For Children’s Librarian Janet Burke, the new building has allowed her to dramatically increase the number of programs for children. That is because she could offer more space to program presenters such as Rosemary Modic, who moved all her supplies to the ample storage closets in the children’s wing. The programs boosted her book circulation, creating a huge challenge when the new library first opened and she was the only worker.
“I needed roller skates,” she said. “People were checking books in and out, and I was trying to supervise the computers at the same time. I couldn’t do story time and do all the other things. We really needed help.”
The situation is better now. Two part-time trainees from the federal Mature Worker Program have helped to lighten the work as well as a temporary library worker that Ms. Burke was able to hire, thanks to an arrangement between the library trustees and selectmen. In January, selectmen agreed to allow the three part-time workers for 12 weeks, paid for out of a $24,800 library donation fund held by the town, as well as monetary support from the Friends of Mashpee Public Library.

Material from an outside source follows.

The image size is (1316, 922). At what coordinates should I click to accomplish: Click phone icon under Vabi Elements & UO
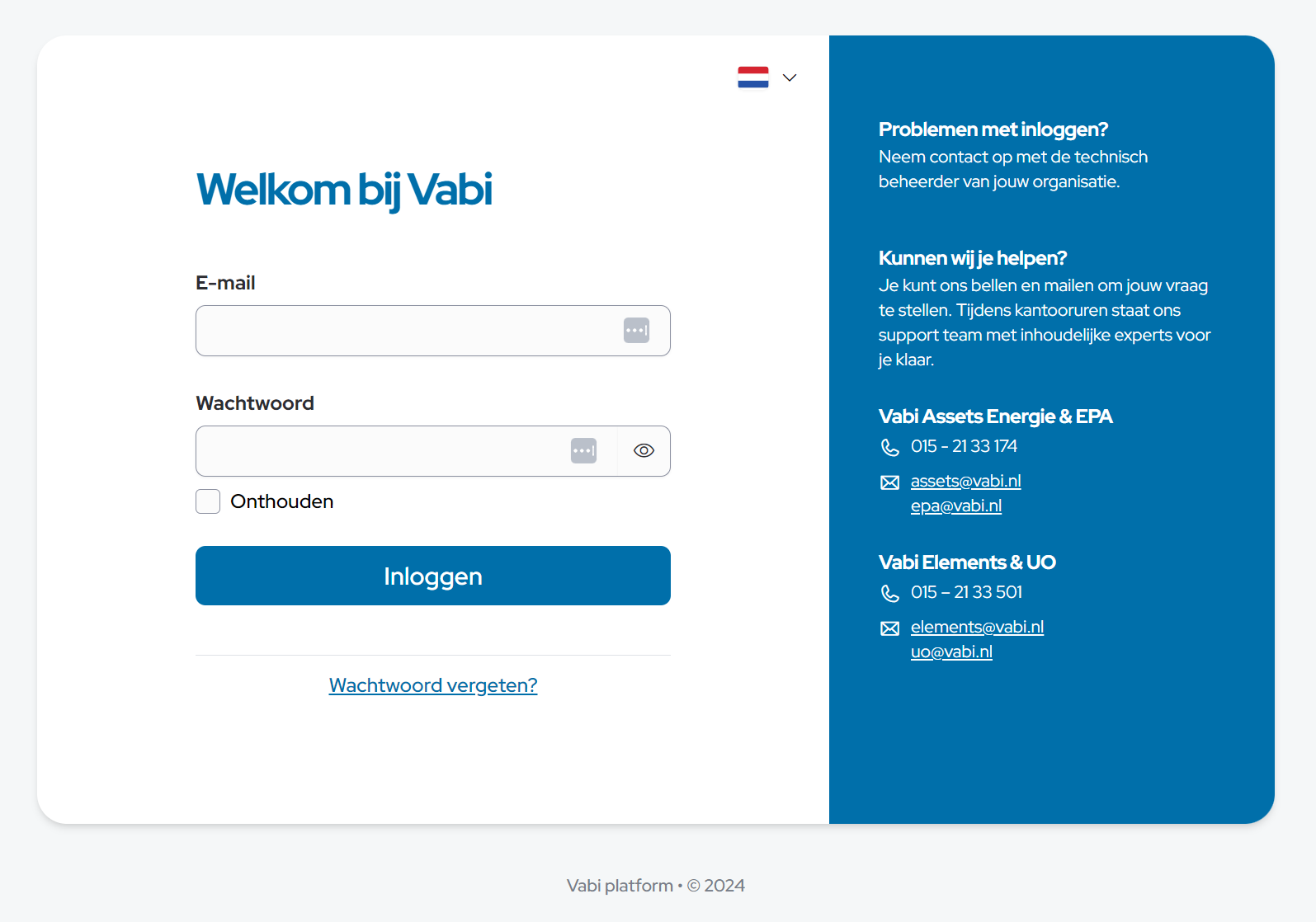[x=889, y=593]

With the help of the temporary workers, Ms. Burke said she can begin to think about the areas she has neglected. For example, she used to go into the school each fall to talk to 1st graders and make sure that each one had a library card. She can also contemplate doing story time at preschools in town, which used to be a standard offering. If the staffing holds, she may be able to go to professional development seminars, which have been off-limits because she was unable to leave the building during library hours.
Even with the difficulties of the last year, the 13-year veteran of the Mashpee Public Library does not want anyone to think she is complaining.
“I just love my job,” she said. “I love the Children’s Room.”